TASK 1: From the report on repatriation to Central Asia below, pull out everything from "4 February 2020" down to "including young children.", word for word.
TASK 2: According to the report on repatriation to Central Asia below, how many children are among the individuals repatriated to the region so far?

SOURCE TEXT:
★ ★ ★ ★ ★ ★ ★

4 February 2020 – On Tuesday, Yuliya Denissenko, an independent expert on preventing and countering violent extremism and the Director of a Kyrgyzstan-based NGO “Asia Group Foundation”, briefed the Counter-Terrorism Committee on her work on rehabilitation and reintegration in Central Asia, focusing on returning and repatriated foreign terrorist fighters and associated family members, including young children.
To date, a total of 914 individuals, including 676 children, have been repatriated to Central Asia and are now given a chance to return to a peaceful life. Ms. Denissenko underlined that repatriation initiatives undertaken by some of the Governments in the Central Asia region result not simply in saving the lives of these individuals, the absolute majority of whom are young children. “They are also part of a global message to the world. They are the real palpable alternative,” she said. “The majority of those whom the States of origin are so afraid to see back, are victims themselves. I am speaking about children. They were never asked, never given a choice. Children recruited and exploited by international terrorist groups are the first ones who need help, support and adequate care, so that they can begin their way to reintegration.”

★ ★ ★ ★ ★ ★ ★

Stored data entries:
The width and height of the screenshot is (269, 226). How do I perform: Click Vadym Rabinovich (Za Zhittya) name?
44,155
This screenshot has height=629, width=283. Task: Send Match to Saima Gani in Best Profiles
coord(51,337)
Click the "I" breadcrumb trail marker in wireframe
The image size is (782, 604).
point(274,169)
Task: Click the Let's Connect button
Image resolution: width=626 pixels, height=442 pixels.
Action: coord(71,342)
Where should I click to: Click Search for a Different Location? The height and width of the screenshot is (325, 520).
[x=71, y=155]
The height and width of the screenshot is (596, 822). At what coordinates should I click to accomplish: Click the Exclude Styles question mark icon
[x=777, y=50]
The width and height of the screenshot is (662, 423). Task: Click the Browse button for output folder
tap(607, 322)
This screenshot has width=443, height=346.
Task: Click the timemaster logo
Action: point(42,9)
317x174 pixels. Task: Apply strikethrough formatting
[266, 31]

★ ★ ★ ★ ★ ★ ★

RESPONSE AREA 1:
4 February 2020 – On Tuesday, Yuliya Denissenko, an independent expert on preventing and countering violent extremism and the Director of a Kyrgyzstan-based NGO “Asia Group Foundation”, briefed the Counter-Terrorism Committee on her work on rehabilitation and reintegration in Central Asia, focusing on returning and repatriated foreign terrorist fighters and associated family members, including young children.

RESPONSE AREA 2: 676